Western minds abhor repetition. We try to disguise it, to sugarcoat it. But it needs to be done. You learn to score doing a lot of free throws. Then you do some more and start getting into something more difficult. Then you go back to basics.

But we balk at doing the same in martial arts. When we are, in fact, worse than ever before.

Once upon a time, people moved daily. They had to. Those bales didn't stack on their own, that carcass didn't stroll to the butchering table (shouldn't have killed it so far away) and, anyhow, even that critter's leg is quite a weight. And so on. These days, even work that's mostly manual loses as much of it as it can (compare building a wall not so many decades ago and now; wheelbarrows have been motorized, there are bricklaying machines...). And it's good, healthier. But we don't get any of the fringe benefits. Kata guruma is a lot more difficult if you've never carried enough weight on your shoulders.

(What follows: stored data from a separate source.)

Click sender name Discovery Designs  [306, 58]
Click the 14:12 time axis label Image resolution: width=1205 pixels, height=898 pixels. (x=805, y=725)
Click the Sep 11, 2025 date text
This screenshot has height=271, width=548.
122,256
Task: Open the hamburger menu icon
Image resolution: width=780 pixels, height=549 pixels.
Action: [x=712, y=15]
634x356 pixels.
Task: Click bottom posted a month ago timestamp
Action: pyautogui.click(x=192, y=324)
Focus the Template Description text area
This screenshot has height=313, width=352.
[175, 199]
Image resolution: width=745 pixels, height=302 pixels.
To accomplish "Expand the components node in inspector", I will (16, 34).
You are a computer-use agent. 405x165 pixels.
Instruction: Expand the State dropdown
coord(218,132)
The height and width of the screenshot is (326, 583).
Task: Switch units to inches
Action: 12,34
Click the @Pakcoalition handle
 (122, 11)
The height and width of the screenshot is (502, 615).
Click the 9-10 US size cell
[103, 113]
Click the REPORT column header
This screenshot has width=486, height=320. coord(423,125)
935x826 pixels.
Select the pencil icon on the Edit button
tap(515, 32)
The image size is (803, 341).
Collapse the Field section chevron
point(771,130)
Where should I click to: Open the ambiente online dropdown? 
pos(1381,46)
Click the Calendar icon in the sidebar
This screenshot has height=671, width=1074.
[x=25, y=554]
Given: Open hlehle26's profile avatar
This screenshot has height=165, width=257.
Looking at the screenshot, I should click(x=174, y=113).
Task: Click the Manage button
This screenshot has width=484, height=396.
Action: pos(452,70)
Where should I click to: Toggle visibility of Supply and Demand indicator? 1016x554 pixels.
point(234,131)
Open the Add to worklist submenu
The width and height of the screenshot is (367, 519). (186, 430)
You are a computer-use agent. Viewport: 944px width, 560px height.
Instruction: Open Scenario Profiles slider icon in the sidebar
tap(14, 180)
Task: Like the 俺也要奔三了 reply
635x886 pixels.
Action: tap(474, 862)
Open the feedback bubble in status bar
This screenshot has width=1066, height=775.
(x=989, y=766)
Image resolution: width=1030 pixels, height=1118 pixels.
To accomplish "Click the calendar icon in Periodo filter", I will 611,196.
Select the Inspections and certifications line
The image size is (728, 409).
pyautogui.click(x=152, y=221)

We only have so many ours at the gym. Use your own elsewhere as much as you can. Find your equivalent "Karate Kid" training. Might be as simple as changing the way to walk up the steps home, or how you push the supermarket's stroller (or a child's), or how you clean a blackboard or stack bottles on a shelf. When you go out buying, try to carry your own boxes, maybe your neighbor's (goodwill is a good investment), and check how you move, how you carry weight. Use that, it's a gift, and one you need.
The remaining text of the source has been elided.